====== Data supplied

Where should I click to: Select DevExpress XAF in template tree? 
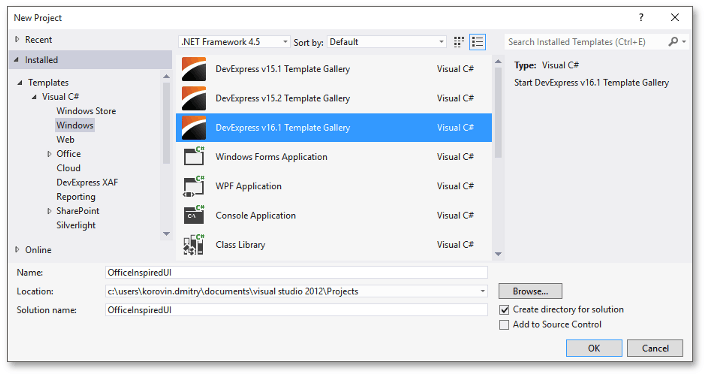87,182
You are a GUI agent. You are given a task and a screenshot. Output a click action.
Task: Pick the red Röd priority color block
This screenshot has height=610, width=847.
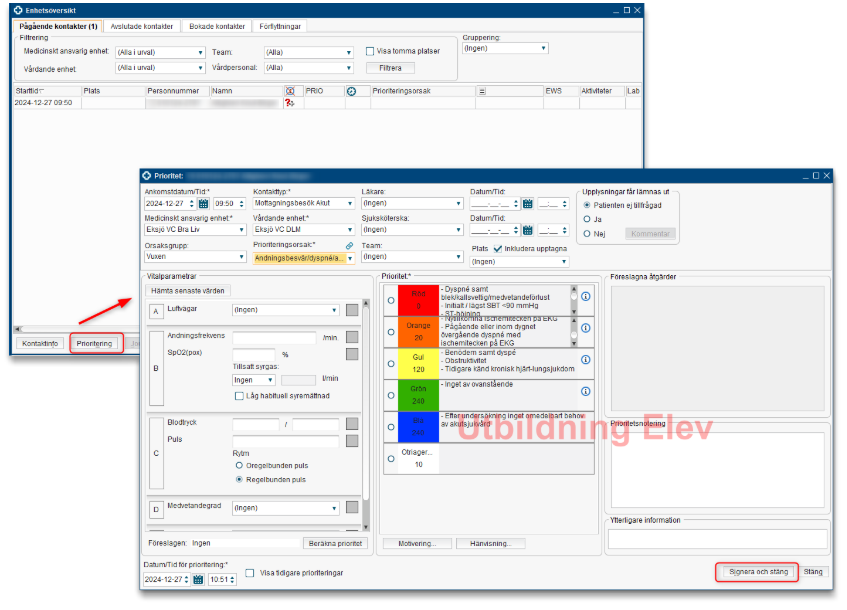coord(418,298)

============

== What is required ==
The records above should be written out in full and unchanged, except that pictures are dropped.

== Response below ==
Where should I click to: Select DevExpress XAF in template tree? 
87,182
You are a GUI agent. You are given a task and a screenshot. Output a click action.
Task: Pick the red Röd priority color block
This screenshot has height=610, width=847.
coord(418,298)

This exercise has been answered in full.